A direct comparison of Hadoop and Spark is difficult because they do many of the same things, but are also non-overlapping in some areas.
For example, Spark has no file management and therefore must rely on Hadoop’s Distributed File System (HDFS) or some other solution.
It is wiser to compare Hadoop MapReduce to Spark, because they’re more comparable as data processing engines.
The most important thing to remember about both technologies is that their use is not an either-or scenario because they are not mutually exclusive. Nor is one necessarily a drop-in replacement for the other. The two are compatible with each other and that makes their pairing an extremely powerful solution for a variety of big data applications.
Hadoop is an Apache.org project that is a software library and a framework that allows for distributed processing of large data sets (big data) across computer clusters using simple programming models. It can scale from single computer systems up to thousands of commodity systems that offer local storage and compute power. Hadoop, in essence, is the ubiquitous 800-lb big data gorilla in the big data analytics space.
Hadoop is composed of modules that work together to create the Hadoop framework. The primary Hadoop framework modules are:
- Hadoop Common
- Hadoop Distributed File System (HDFS)
- Hadoop YARN
- Hadoop MapReduce
Although the above four modules comprise Hadoop’s core, there are several other modules. These include Ambari, Avro, Cassandra, Hive, Pig, Oozie, Flume, and Sqoop, which further enhance and extend Hadoop’s power and reach into big data applications and large data set processing.
Many companies that use big data sets and analytics use Hadoop. It has become the de facto standard in big data applications. Hadoop originally was designed to handle crawling and searching billions of web pages and collecting their information into a database. The result of the desire to crawl and search the web was Hadoop’s HDFS and its distributed processing engine, MapReduce.

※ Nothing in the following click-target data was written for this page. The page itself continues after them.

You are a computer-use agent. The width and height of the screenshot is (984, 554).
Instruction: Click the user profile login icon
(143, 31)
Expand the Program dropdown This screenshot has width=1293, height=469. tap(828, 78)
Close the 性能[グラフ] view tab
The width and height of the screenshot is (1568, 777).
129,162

Hadoop is useful to companies when data sets become so large or so complex that their current solutions cannot effectively process the information in what the data users consider being a reasonable amount of time.
MapReduce is an excellent text processing engine and rightly so since crawling and searching the web (its first job) are both text-based tasks.

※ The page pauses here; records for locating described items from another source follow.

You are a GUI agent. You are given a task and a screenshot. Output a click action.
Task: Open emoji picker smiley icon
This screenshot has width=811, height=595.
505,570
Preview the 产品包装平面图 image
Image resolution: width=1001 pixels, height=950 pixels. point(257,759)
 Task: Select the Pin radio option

Developers bill it as “a fast and general engine for large-scale data processing.” By comparison, and sticking with the analogy, if Hadoop’s Big Data framework is the 800-lb gorilla, then Spark is the 130-lb big data cheetah.

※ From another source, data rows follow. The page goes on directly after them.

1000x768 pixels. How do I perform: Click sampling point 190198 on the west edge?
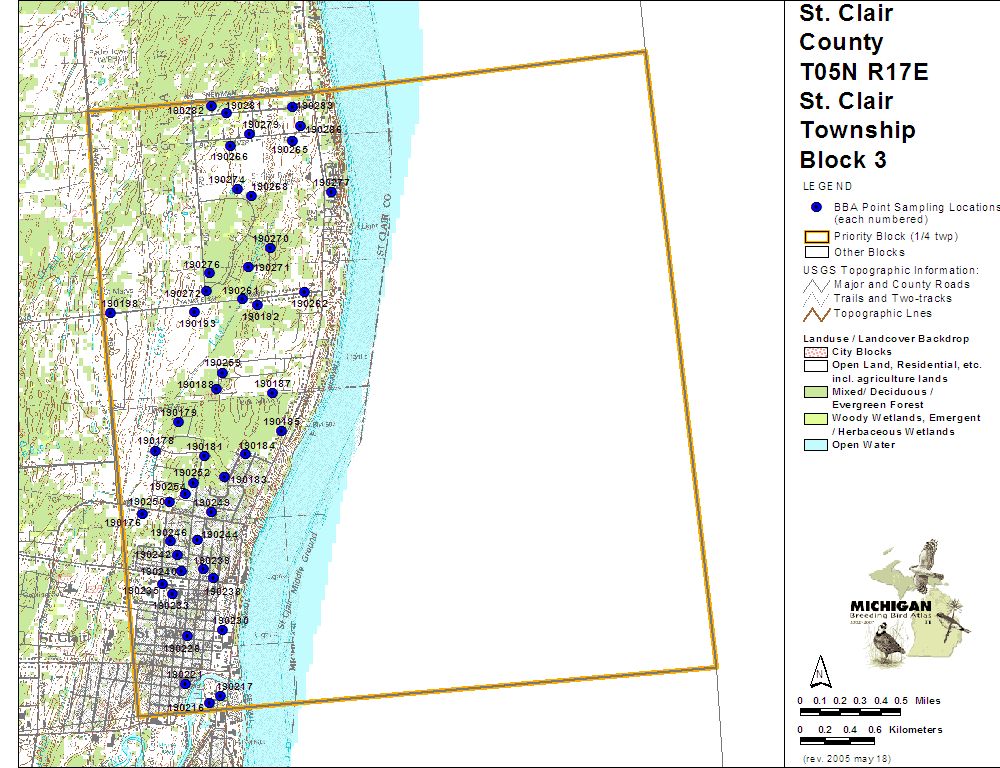click(x=110, y=313)
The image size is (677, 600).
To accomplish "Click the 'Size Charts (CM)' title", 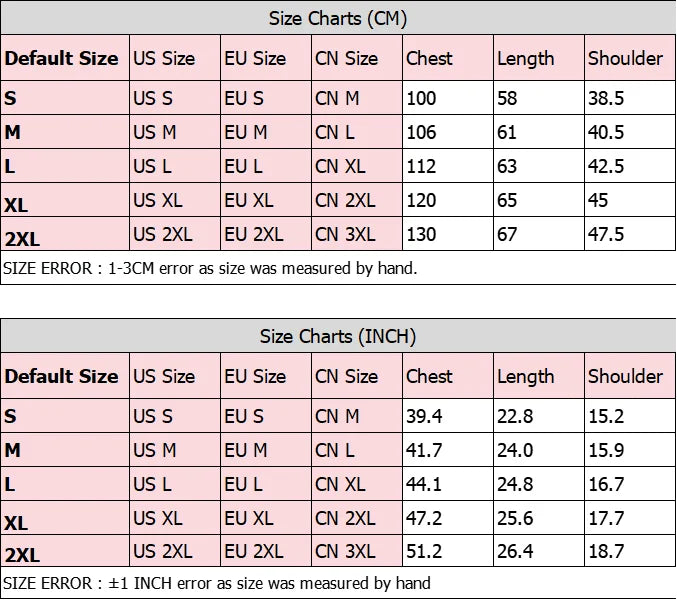I will click(x=338, y=18).
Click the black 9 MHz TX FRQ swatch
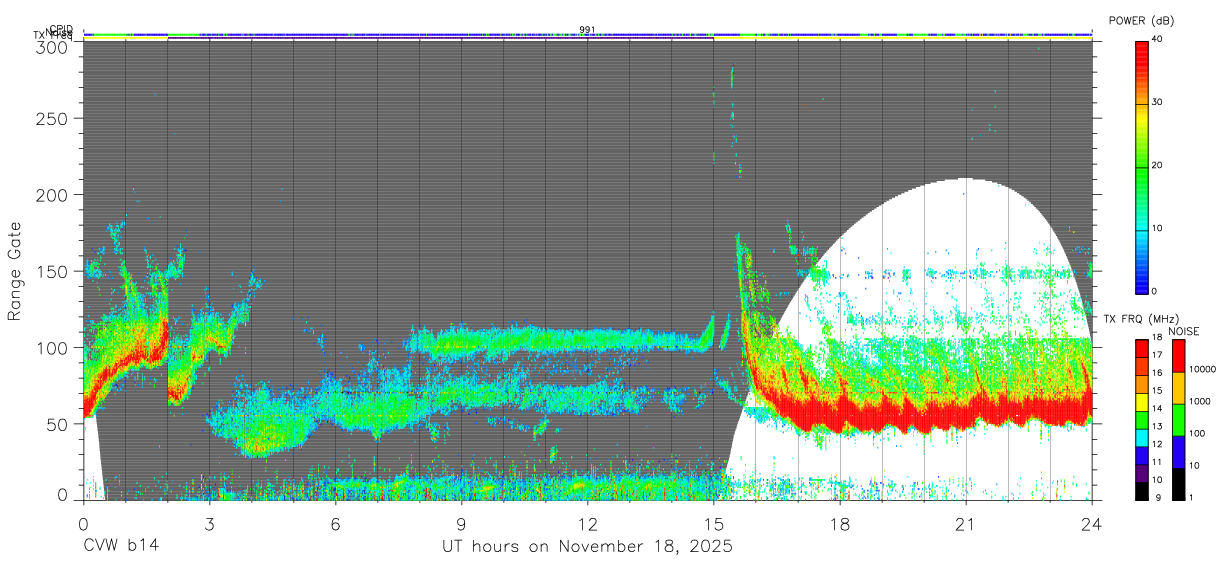This screenshot has height=567, width=1228. click(1142, 491)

Although critics of Spark’s in-memory processing admit that Spark is very fast (Up to 100 times faster than Hadoop MapReduce), they might not be so ready to acknowledge that it runs up to ten times faster on disk. Spark can also perform batch processing, however, it really excels at streaming workloads, interactive queries, and machine-based learning.
Spark’s big claim to fame is its real-time data processing capability as compared to MapReduce’s disk-bound, batch processing engine. Spark is compatible with Hadoop and its modules. In fact, on Hadoop’s project page, Spark is listed as a module.
Spark has its own page because, while it can run in Hadoop clusters through YARN (Yet Another Resource Negotiator), it also has a standalone mode. The fact that it can run as a Hadoop module and as a standalone solution makes it tricky to directly compare and contrast. However, as time goes on, some big data scientists expect Spark to diverge and perhaps replace Hadoop, especially in instances where faster access to processed data is critical.
Spark is a cluster-computing framework, which means that it competes more with MapReduce than with the entire Hadoop ecosystem. For example, Spark doesn’t have its own distributed filesystem, but can use HDFS.
It uses memory and can use disk for processing, whereas MapReduce is strictly disk-based. The primary difference between MapReduce and Spark is that MapReduce uses persistent storage and Spark uses Resilient Distributed Datasets (RDDs), which is covered in more detail under the Fault Tolerance section.